The death of the Hamas leader further heightened tensions at an already volatile time, raising fears that Israel’s conflict with Hamas and its allies could develop into a multi-front, fully-fledged war in the Middle East.

The Iranian government and Hamas say that Israel carried out the assassination. Israel has neither confirmed nor denied its involvement.

On Saturday, Iran warned that “blood vengeance” for the killing was “certain.”

The Islamic Revolutionary Guard Corps (IRGC) claimed in a statement that the short-range projectile that reportedly killed Haniyeh had a warhead of about seven kilograms, based on “investigations and research conducted.”

US officials were briefed on the operation by Israeli officials only after the assassination, the source said.

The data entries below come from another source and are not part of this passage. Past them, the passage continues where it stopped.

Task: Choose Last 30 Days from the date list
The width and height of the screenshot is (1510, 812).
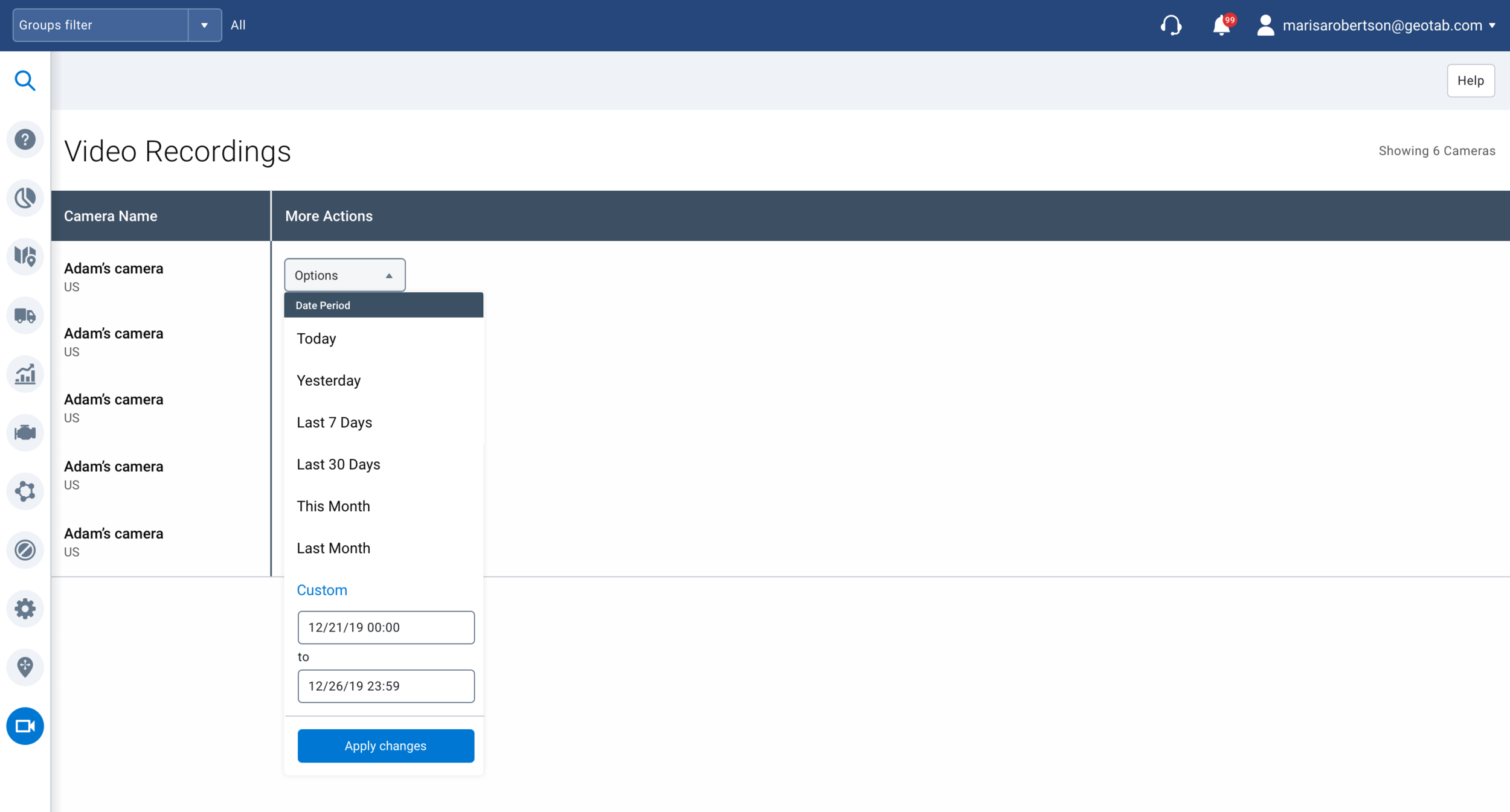Action: pyautogui.click(x=338, y=464)
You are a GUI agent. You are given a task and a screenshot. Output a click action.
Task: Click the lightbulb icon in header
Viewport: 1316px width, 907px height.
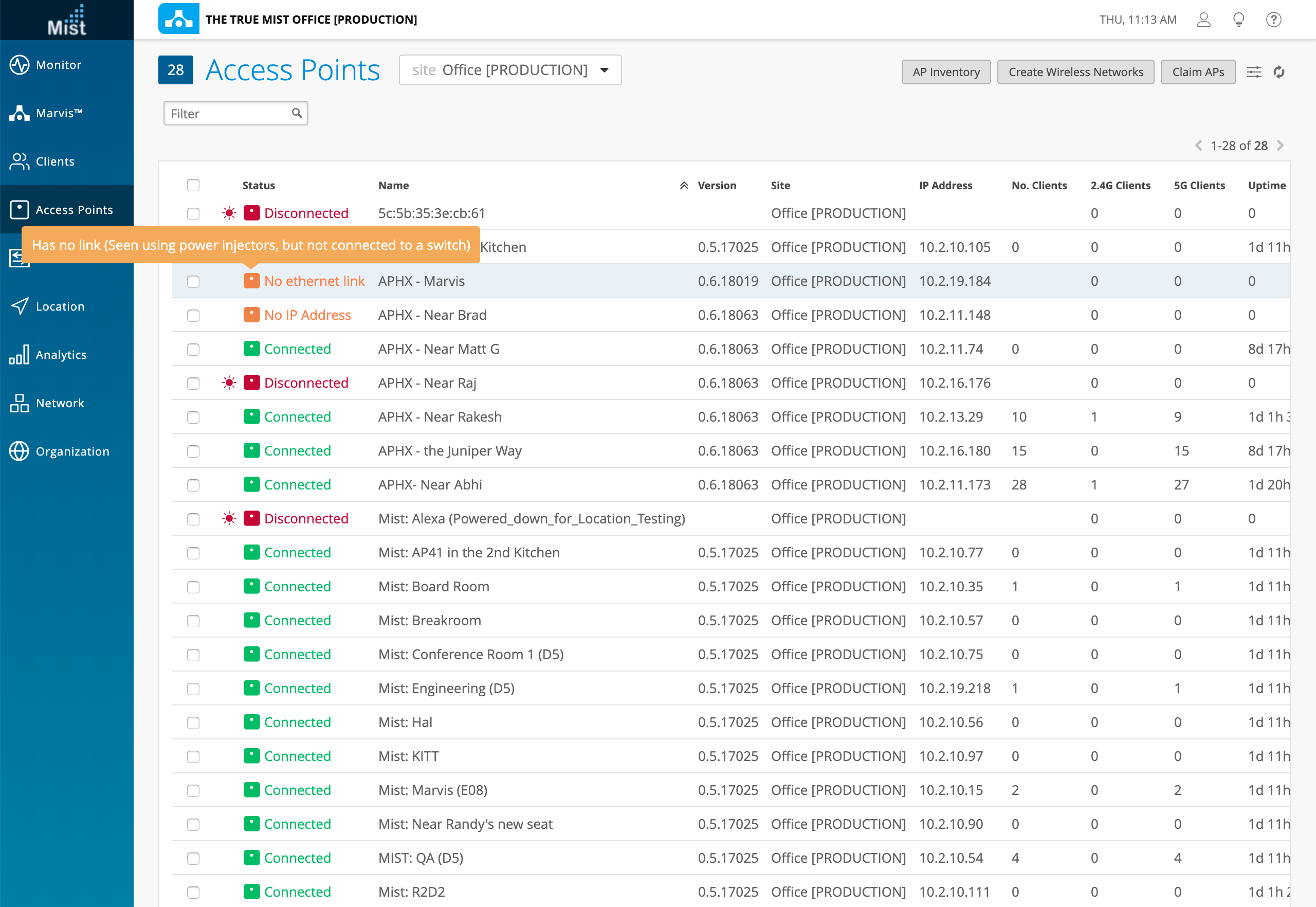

“This action was planned and executed by the Zionist regime with the support of the criminal American government,” the IRGC alleged. Iran calls Israel the Zionist regime.

Israel “will decisively receive the response to this crime,” which is a “severe punishment” that will come at “an appropriate time, place, and manner,” the IRGC said.

The chief spokesperson for the Israel Defense Forces (IDF), Rear Admiral Daniel Hagari, said Thursday that Israel is on “high alert” for both defensive and offensive military action.

“IDF forces are deployed in the air, at sea and on the ground, and are prepared for all scenarios, especially for offensive plans within the immediate timeframe,” Hagari said.